- _Explore the material_:
A: Using the term-matching passage, decide whether each statement agrees with it: (i) exact matches must share the same primary term label; (ii) impaired olfaction MP:0008544 is an exact match to Hyposmia HP:0004409; (iii) the MP added bilateral cryptorchism and unilateral cryptorchism as parent terms of cryptorchism MP:0002286. Answer yes or no for each and quote the words from the passage that decide it.
B: Carry on the term-matching passage, starting after its final sentence.

More "exact" examples:

impaired olfaction MP:0008544 (exact syn: hyposmia) is an exact match to Hyposmia HP:0004409, as the MP refers to “reduced ability to detect odors”, representing the same concept as the HPO term which is defined as “decreased sensitivity to odorants (that is, a decreased ability to perceive odors)”.

dysgeusia MP:0031092 (exact syn: parageusia) is an exact match to Parageusia HP:0031249 (exact syn: Dysgeusia) as both terms essentially refer to altered or distorted taste sensation.

Note: exact matches do not have to share the same primary term label as long as there is a high degree of confidence that the two concepts can be used interchangeably.

anna-anagnostop commented 2 years ago

Examples where review of existing MP annotations indicated that it would be useful to create new terms:

Following review of HPO terms created for the KidsFirst project, the MP added bilateral cryptorchism MP:0031287 and unilateral cryptorchism MP:0031286 as new laterality-specific child terms of cryptorchism MP:0002286 as we determined that this distinction might be useful to MP ontology users. These are now “exact” matches to Bilateral cryptorchidism HP:0008689 and Unilateral cryptorchidism HP:0012741, respectively.

- _Pixel coordinate grounding rows_:

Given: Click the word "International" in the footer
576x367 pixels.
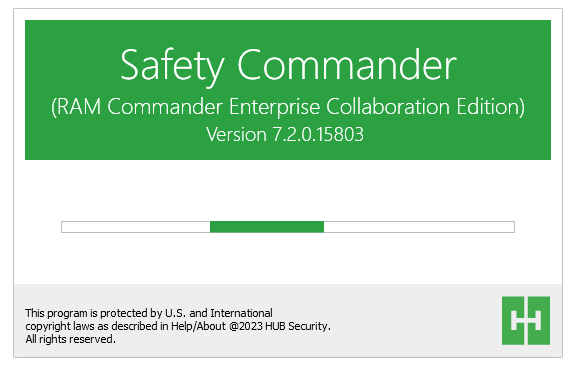Looking at the screenshot, I should tap(241, 313).
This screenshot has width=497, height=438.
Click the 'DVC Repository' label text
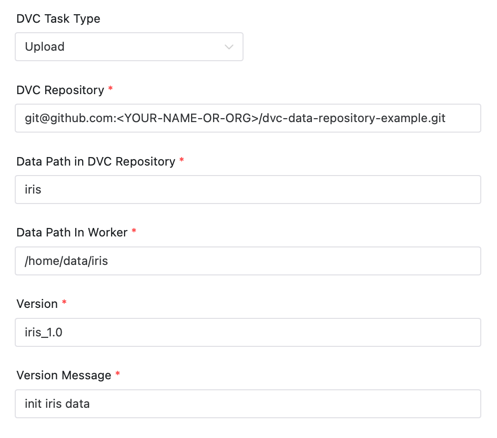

- _Response list_:
A:
(i) No: "exact matches do not have to share the same primary term label"
(ii) Yes: "impaired olfaction MP:0008544 (exact syn: hyposmia) is an exact match to Hyposmia HP:0004409"
(iii) No: "as new laterality-specific child terms of cryptorchism MP:0002286"

B:
Likewise, the MP added new terms for ambiguous external genitalia MP:0031377 and sex-specific child terms ambiguous female external genitalia MP:0031379 and ambiguous male external genitalia MP:0031378 as exact matches to HPO terms Ambiguous genitalia HP:0000062, Ambiguous genitalia, female HP:0000061 and Ambiguous genitalia, male HP:0000033, respectively.

Also, the MP recently added abdominal situs abnormality MP:0031284 (“an abnormality of the abdominal situs, i.e., of the sidedness of the abdomen and its organs”) as a new parent "grouping" term for existing terms abdominal situs ambiguous MP:0011250 and abdominal situs inversus MP:0011249. The new MP parent term is now an exact match to HPO term Abnormality of abdominal situs HP:0011620.

matentzn commented 2 years ago

From meeting, we need to get a sense whether "increased incidence of cancer A" and "cancer A" is better reflected as a closeMatch vs relatedMatch.

matentzn commented 2 years ago

We should get feedback from users what would be expected.